The new Goldwell Artistic Team (clockwise from top left) includes: Deborah Gavin, Fresh Hair Studio, Philadelphia, PA; Timothy Switzer, Timothy & Company, Oshawa, Ontario, Canada; John Simpson, Lewis Hair Salon, Pittsburgh, PA; Shannon Lamm, Atomic Salon, Raleigh, NC; Joan Novak, Jono Hair, Whistler, British Columbia, Canada; Dimitrios Tsioumas, Mizu, NYC. At Goldwell, the new team of six Artistic Directors is all part of a master plan to support stylists at every stage of their careers.
The new Goldwell team of Artistic Directors (ADs) has a history as a tight-knit group. But as a newly formed team, there’s more than a name change at work. Deborah Gavin, Shannon Lamm, Joan Novak, John Simpson, Timothy Switzer and Dimitrios Tsioumas have a new objective: to make all Goldwell education consistently “100-percent brilliant” and to customize the global trends and education for North America, precision crafting it for country, area, city or even a specific salon. Oh, and also to help provide a clear-cut career path for the stylist who is looking to grow.
Their responsibilities include everything from tweaking other artistic team members’ programs to acting as a show team to identifying new opportunities in education. (Tsioumas and Simpson co-created Color Inspection & Design, which is now a top-selling program in Goldwell Academies; Gavin developed Fierce Formulas, which takes color know-how to the PhD level.) Broadly, they’ll be leaders, mentors and media go-to pros.
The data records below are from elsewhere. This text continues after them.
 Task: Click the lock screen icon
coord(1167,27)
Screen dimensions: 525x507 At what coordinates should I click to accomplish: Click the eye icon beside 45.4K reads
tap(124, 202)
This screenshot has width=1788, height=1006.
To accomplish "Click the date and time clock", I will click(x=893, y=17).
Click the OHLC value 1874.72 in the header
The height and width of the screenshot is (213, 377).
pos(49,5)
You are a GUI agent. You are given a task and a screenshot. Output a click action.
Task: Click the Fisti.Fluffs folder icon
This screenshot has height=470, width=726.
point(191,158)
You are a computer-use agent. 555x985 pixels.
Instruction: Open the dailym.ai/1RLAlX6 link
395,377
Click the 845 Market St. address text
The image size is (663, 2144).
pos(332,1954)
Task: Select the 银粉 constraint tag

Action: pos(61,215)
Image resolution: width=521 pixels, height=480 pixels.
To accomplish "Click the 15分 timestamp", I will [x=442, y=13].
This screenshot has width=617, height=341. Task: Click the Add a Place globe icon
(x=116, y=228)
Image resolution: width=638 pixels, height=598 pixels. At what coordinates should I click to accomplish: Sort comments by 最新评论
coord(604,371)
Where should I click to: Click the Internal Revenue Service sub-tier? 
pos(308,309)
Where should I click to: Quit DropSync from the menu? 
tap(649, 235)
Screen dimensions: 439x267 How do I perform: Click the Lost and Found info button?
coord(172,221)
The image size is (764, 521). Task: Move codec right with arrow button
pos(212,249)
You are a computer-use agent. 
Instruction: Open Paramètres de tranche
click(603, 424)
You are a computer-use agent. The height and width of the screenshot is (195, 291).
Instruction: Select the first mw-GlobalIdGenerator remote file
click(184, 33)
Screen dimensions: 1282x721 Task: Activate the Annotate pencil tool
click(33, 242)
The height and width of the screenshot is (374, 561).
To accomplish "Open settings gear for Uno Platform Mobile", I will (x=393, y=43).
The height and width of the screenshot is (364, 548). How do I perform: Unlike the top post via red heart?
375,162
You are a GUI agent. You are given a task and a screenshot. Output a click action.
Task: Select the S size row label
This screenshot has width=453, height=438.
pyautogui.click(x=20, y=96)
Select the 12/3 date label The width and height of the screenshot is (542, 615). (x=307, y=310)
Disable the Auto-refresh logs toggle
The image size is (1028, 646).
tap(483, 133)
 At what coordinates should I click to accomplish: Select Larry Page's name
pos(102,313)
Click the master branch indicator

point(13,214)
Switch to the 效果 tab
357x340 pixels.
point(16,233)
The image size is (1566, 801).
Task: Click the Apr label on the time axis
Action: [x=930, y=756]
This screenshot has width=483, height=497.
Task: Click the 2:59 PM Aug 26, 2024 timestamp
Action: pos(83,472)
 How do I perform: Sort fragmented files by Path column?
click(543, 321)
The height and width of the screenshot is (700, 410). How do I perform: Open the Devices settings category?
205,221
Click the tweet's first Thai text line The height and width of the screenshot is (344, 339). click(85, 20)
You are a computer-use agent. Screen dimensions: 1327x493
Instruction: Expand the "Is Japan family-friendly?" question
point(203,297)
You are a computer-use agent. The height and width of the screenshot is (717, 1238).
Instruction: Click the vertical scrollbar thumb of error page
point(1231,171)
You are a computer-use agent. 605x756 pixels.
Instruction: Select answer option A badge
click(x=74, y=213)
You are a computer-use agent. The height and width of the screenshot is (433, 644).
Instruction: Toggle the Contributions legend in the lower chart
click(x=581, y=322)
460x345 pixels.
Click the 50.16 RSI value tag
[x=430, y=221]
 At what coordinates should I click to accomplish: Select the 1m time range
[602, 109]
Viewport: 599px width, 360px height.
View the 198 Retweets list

“All education stems from the Color Zoom trend, which is created by the Global Master Team and the creative winners of the Color Zoom contest,” explains Simpson. For 2012, it’s called fasciNATURE [see the collection on page 56]. We test ‘mimic’ models to interpret it for a specific market. For stage shows, we include the next tier of artistic team members, to expose them to on-stage and behind-the-scenes work. We share the show’s focus via storyboards with imagery and word descriptions.” This inclusiveness is something any salon team can do, he says: collaborate, but also compete. Develop a concept and have everyone adjust it on a model, based on the salon’s culture and standards. Then, compete to push one another. “Competition is healthy, it avoids complacency,” says Simpson.
John Moroney, the vice president of education who directs the educational initiatives of the Goldwell and KMS California brands in North America, says his real job is to partner with the right salons and offer a portfolio to help them build business. By no accident, collaborating and competing also moves stylists to the next level, and John Moroney, vicepresident of education for Goldwell and KMS California in North America, says the company’s goal is to be there for stylists every step of the way. A licensed hairdresser himself, he created the AD team so all knowledge would be re-crafted for the North American message by team members with the highest level of skill and experience.